How does linear algebra help with computer science?
The page Coding The Matrix: Linear Algebra Through Computer Science Applications (see also this page) might be useful here.
In the second page you read among others
In this class, you will learn the concepts and methods of linear algebra, and how to use them to think about problems arising in computer science.
I guess you have been giving a standard course in linear algebra, with no reference to applications in your field of interest. Although this is standard practice, I think that an approach in which the theory is mixed with applications is to be preferred. This is surely what I did when I had to teach Mathematics 101 to Economics majors, a few years ago.
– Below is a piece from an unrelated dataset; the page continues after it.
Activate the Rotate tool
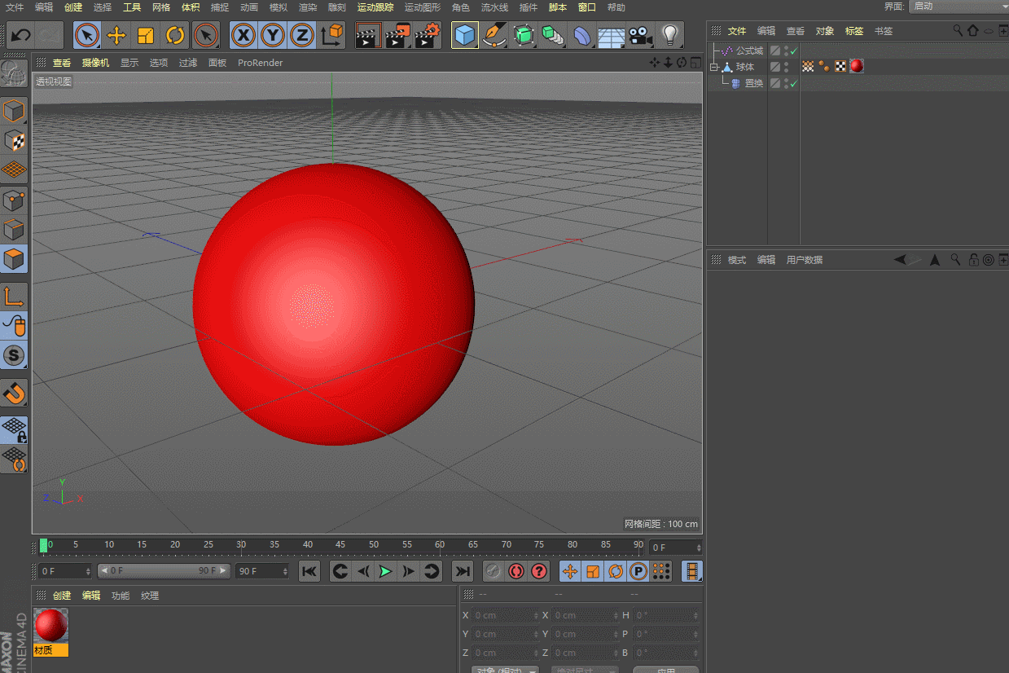 [x=175, y=35]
Linear algebra applies to many areas of machine learning. Here is just a small set of examples.
Support Vector Machines find a best separating hyperplane between two sets of vectors. The optimization problem minimizes an objective function that is most clearly expressed using linear algebra, the minimization algorithms are often solved in the dual space using linear algebra, and proofs regarding the algorithms involve linear algebra.
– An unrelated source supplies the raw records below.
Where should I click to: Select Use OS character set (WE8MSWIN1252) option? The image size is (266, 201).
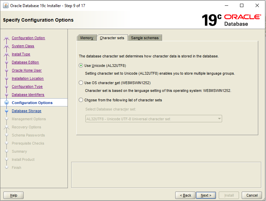[x=81, y=82]
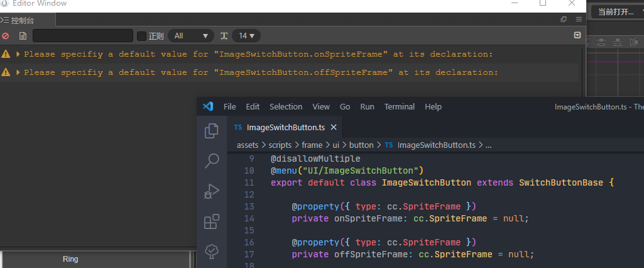This screenshot has height=268, width=644.
Task: Open the All log-level filter dropdown
Action: point(191,36)
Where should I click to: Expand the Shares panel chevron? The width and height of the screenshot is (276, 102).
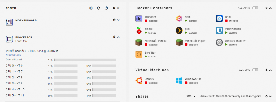click(270, 96)
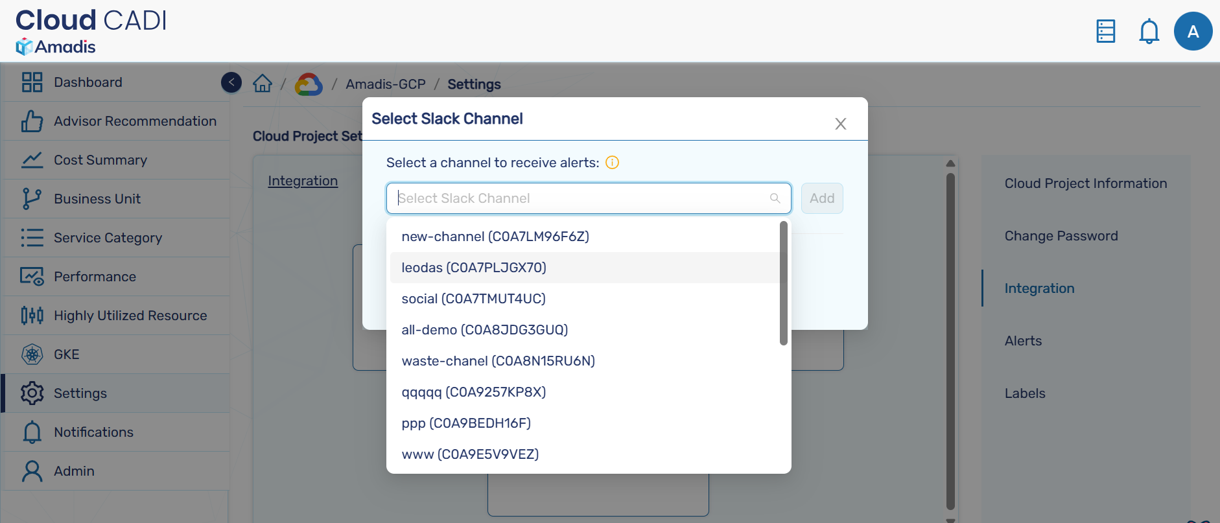Click the search magnifier in channel field

coord(775,198)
Many semi-supervised label propagation graph algorithms can be expressed as optimization of formulae involving the graph's Laplacian matrix.
Spectral clustering separates data points into groups of related points by finding the eigenvalues of a graph's Laplacian matrix that have small eigenvectors.
Neural nets use linear algebra in various ways. For example, densely connected neural net layers perform matrix/tensor multiplication to propagate values between them.
Convex optimization algorithms, which are used throughout machine learning, use linear algebra. The most common algorithm is Low-Memory BFGS.
Optimization algorithms used for non-convex problems, such as AdaGrad, are often formulated and implemented using linear algebra.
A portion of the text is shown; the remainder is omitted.